The Committee's Charge
What economic, political, and cultural forces have shaped so acute an academic crisis in the midst of a prosperous national economy? And with what strategies can the MLA counter the problem? In 1996, our committee was convened by the Executive Council with the charge of addressing these and related issues. Our eighteen members represent a range of professional positions, institutions, and interests. Some are from four-year liberal arts campuses, some from research universities, some from two-year community colleges; several are graduate students; several are part-timers; some teach foreign languages and literatures, some literature in English, some rhetoric and composition; a few are in temporary positions; others are or have been departmental administrators. Yet despite such differences, we have been united by shared unease about the future of our profession, about our own professional futures, and, indeed, about the future of higher education itself.

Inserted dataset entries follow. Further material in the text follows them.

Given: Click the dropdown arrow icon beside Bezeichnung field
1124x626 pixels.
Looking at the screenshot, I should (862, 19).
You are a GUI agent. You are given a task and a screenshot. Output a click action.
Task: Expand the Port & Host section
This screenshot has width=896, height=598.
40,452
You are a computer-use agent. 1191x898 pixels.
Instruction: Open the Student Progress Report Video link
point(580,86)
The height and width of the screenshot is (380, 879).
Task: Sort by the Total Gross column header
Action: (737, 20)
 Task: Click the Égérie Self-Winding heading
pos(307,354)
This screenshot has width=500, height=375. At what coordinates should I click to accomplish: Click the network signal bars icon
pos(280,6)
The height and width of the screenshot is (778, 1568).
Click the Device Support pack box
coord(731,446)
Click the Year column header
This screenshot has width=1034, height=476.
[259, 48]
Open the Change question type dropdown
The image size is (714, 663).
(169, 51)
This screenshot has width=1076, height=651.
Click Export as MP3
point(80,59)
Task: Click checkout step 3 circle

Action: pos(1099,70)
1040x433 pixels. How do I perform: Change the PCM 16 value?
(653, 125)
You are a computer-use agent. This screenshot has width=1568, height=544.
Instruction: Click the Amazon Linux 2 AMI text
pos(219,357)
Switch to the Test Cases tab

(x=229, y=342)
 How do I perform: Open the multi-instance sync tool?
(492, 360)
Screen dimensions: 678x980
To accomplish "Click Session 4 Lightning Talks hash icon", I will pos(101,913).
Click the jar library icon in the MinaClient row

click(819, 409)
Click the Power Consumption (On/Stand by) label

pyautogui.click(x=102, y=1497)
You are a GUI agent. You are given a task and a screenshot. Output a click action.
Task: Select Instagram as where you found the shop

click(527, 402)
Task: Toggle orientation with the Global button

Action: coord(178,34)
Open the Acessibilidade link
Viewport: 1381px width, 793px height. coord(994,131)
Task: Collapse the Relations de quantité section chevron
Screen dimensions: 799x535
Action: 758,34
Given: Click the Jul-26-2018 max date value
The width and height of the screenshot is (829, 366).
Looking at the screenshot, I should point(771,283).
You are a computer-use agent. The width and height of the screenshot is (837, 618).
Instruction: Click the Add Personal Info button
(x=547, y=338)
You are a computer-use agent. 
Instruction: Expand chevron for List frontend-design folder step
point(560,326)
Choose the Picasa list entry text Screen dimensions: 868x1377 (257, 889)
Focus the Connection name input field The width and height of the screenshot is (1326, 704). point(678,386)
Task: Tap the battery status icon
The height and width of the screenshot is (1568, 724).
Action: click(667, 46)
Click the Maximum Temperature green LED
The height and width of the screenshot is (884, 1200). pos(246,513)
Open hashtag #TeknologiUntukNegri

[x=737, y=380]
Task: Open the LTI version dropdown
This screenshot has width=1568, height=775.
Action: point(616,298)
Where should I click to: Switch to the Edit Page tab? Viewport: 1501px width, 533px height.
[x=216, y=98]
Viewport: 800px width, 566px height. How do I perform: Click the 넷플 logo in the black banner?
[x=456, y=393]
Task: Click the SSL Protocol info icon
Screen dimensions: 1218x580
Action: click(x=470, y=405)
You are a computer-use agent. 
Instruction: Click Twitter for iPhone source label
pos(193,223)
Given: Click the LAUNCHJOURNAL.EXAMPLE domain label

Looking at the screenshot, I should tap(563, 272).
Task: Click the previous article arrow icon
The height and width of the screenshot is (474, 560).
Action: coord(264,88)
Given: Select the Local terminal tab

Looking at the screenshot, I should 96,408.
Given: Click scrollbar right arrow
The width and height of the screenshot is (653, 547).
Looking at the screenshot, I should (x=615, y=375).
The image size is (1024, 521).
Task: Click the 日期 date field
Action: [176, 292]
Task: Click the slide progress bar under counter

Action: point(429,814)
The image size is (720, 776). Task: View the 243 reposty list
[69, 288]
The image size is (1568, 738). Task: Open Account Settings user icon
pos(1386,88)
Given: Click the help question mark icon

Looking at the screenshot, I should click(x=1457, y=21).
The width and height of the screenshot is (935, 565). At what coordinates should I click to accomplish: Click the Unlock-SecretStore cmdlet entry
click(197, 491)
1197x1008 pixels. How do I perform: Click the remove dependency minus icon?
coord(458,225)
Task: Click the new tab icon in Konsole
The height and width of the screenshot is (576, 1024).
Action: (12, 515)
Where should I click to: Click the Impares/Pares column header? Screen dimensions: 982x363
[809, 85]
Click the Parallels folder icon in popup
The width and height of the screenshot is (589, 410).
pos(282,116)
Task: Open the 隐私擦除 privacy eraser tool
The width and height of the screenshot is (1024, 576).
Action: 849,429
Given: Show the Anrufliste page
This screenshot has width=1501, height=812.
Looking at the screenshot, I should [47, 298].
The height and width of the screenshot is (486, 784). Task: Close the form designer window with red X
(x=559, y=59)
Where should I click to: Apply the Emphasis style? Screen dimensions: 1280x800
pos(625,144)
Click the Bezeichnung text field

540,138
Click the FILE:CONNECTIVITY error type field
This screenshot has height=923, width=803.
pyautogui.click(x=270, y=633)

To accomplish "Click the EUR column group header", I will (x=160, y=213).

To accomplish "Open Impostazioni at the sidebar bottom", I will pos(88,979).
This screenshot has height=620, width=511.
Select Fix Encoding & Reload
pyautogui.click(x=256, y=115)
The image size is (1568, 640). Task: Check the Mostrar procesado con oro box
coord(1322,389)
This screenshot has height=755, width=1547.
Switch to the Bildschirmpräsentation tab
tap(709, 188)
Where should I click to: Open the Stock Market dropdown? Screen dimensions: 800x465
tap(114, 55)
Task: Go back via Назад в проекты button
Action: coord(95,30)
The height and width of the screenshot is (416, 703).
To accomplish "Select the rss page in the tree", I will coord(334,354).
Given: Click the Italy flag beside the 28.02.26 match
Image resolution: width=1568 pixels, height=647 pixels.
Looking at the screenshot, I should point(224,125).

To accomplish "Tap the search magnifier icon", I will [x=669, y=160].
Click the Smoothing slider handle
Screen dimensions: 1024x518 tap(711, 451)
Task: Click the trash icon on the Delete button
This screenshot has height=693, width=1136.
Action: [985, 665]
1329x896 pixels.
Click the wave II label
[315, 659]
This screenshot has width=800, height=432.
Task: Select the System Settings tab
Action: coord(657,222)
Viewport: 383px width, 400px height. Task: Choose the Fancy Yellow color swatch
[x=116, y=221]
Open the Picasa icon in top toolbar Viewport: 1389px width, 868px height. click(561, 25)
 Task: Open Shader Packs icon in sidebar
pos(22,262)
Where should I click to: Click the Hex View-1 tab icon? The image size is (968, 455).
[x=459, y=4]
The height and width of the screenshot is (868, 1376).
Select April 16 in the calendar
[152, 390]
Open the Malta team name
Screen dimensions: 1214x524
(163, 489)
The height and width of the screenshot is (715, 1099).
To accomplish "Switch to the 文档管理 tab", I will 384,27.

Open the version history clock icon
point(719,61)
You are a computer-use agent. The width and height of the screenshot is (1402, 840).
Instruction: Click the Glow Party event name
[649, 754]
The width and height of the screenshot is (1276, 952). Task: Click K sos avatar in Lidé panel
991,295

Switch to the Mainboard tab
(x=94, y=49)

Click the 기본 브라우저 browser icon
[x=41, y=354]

We met five times over the last two years, and our investigations, conducted jointly during (and individually between) meetings, focused on a number of distinct but related questions or clusters of questions, of which we summarize the most crucial below:
- What are the distinguishing characteristics of the job crisis we confront now, in the 1990s? And how has this decade's job crisis affected and been affected by the more general "job system" in academia? In what ways, for example, should we relate the dismal prospects of new PhDs to the striking rise in part-time and temporary employment? How has the changing nature of the student population affected the courses we teach and the manner in which we staff them? How, too, has the current buyer's market in academia influenced tenure decisions at large and small institutions? And how has the market shaped staffing patterns in community colleges as well as four-year colleges and universities granting advanced degrees?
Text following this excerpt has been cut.